→ **WORK REQUEST**: Before writing anything, find the line that contains "Image resolution: width=613, height=2576.", then retype the entries below exactly from their first line through that one, without pictures.

→ **DATA FOR THIS TASK**:
++++

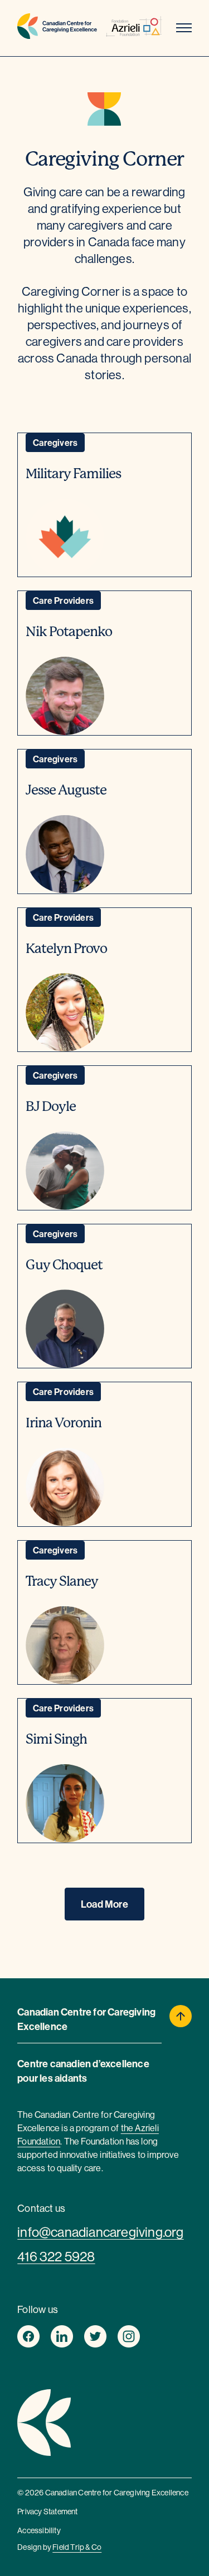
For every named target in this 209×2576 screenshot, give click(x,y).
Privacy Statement (47, 2511)
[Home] (57, 28)
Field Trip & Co (76, 2547)
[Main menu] (184, 28)
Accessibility (39, 2530)
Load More (104, 1904)
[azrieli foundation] (134, 28)
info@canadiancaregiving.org (100, 2232)
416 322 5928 (56, 2256)
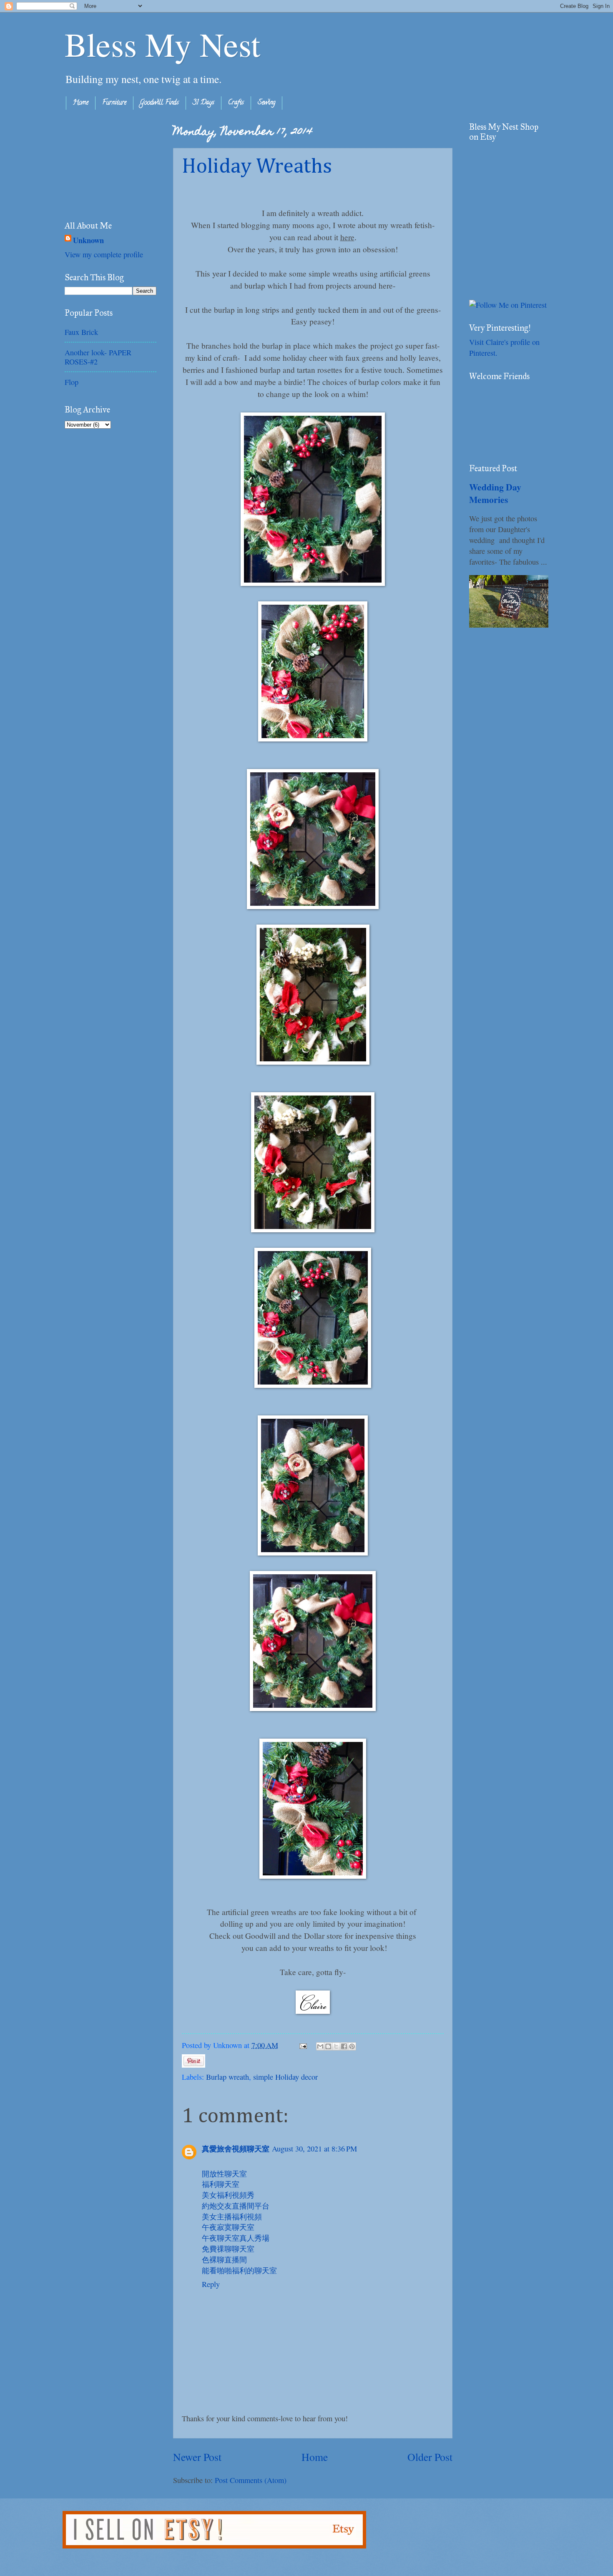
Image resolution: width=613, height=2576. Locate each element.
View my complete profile (104, 254)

++++

→ **TASK ANSWER**:
For every named target in this 209×2576 screenshot, give click(x,y).
Privacy Statement (47, 2511)
[Home] (57, 28)
Field Trip & Co (76, 2547)
[Main menu] (184, 28)
Accessibility (39, 2530)
Load More (104, 1904)
[azrieli foundation] (134, 28)
info@canadiancaregiving.org (100, 2232)
416 322 5928 (56, 2256)
Image resolution: width=613, height=2576. Locate each element.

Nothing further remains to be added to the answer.